I’m probably not talking about you, unless I am.

Ironically, this post is actually prompted by a real-world event in real time (I’m writing this at 3:10pm, and I’m about to hit “Publish”).  It’s not your business what post exactly prompted it or why. Yes, I said essentially the same thing to the person involved in an e-mail.  And suffice to say that if you think I’m being obliquely snarky about someone on the blog, read the last paragraph.

I’m updating my “If you think I’m talking about you” page (if you haven’t read it yet, you should) with two bullet points:

  • Many – but not all – of my posts are written well in advance of when they appear on the blog.
  • I often try to relate or generalize my experiences from one area of my life to another one.  This happens enough that it’s actually part of my bio on my website.  

Let me give you a real world example (partially because it’s convenient, but also because it’s such a good example and doesn’t violate HIPPA laws):1

  • All of the “review posts” were written about two weeks before I even started scheduling them on the blog.
  • The post about the “Old Boy’s Club In Writing and Publishing” was inspired by the events at my day job that followed after I wrote Get User Input and Print to any Networked Printer From the Windows CLI and Visual Basic.  I took the experience in my day job, and generalized that to the publishing world (because most of you are not here about my day-job adventures).   I wrote that post somewhere around New Year’s and scheduled it that week.
  • Obviously, I will bump schedules, write something in real time, and call someone out by name (hello Penny Arcade!) when necessary.
  • I don’t make a distinction between the scheduled pre-written posts and the “immediate response” ones.  The events in this post about playing Minecraft with my kid?  Happened two days prior.  The blog entry posted well after he’d gone home.  No distinction made between that two-day old post, the Penny Arcade post (written immediately before posting it), and the “Old Boy’s Club” post that was inspired and written weeks before.

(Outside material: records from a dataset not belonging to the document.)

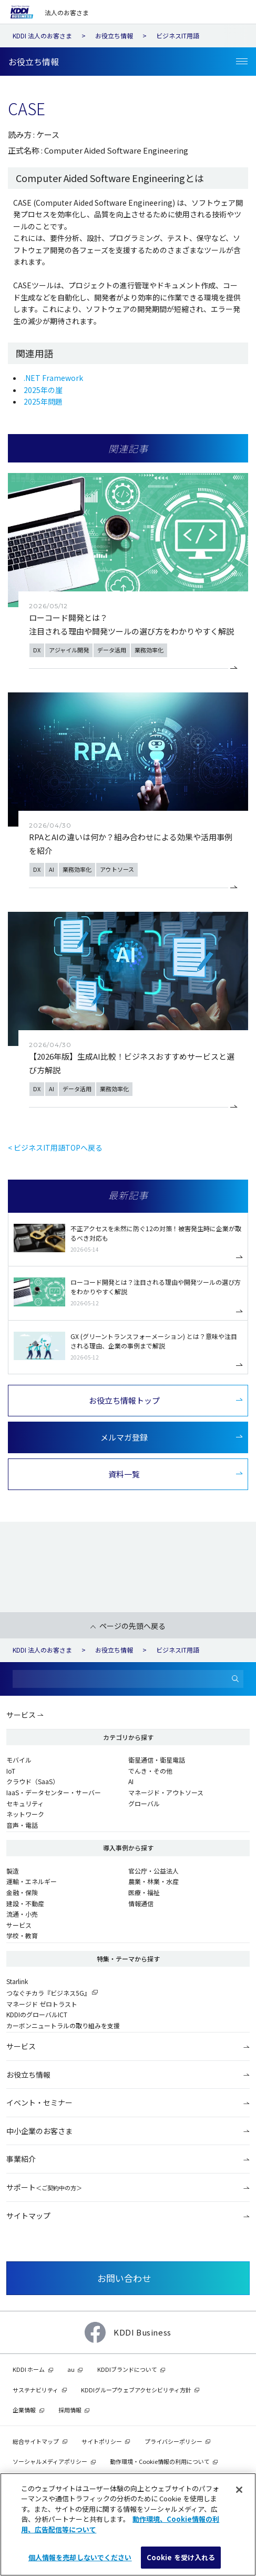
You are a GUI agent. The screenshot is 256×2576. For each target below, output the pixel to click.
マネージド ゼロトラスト (41, 2003)
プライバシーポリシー (173, 2441)
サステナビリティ (35, 2390)
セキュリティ (25, 1803)
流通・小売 (22, 1913)
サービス (21, 1714)
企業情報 (24, 2410)
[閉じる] (239, 2489)
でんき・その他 (150, 1770)
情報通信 (140, 1903)
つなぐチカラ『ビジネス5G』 (48, 1992)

I’m doing my damnest this year – we could call it a resolution – to say what I mean.  That means to be REALLY CLEAR when I’m being snarky – and avoid snark the rest of the time.  Which is kind of hard when you’re a sarcastic SOB by inclination.  But that topic should probably be it’s own post.

I’ll schedule it.

1 And before you ask “Oh, is this what prompted you to write this?”… please re-read this entire post.  I’m not going to answer that.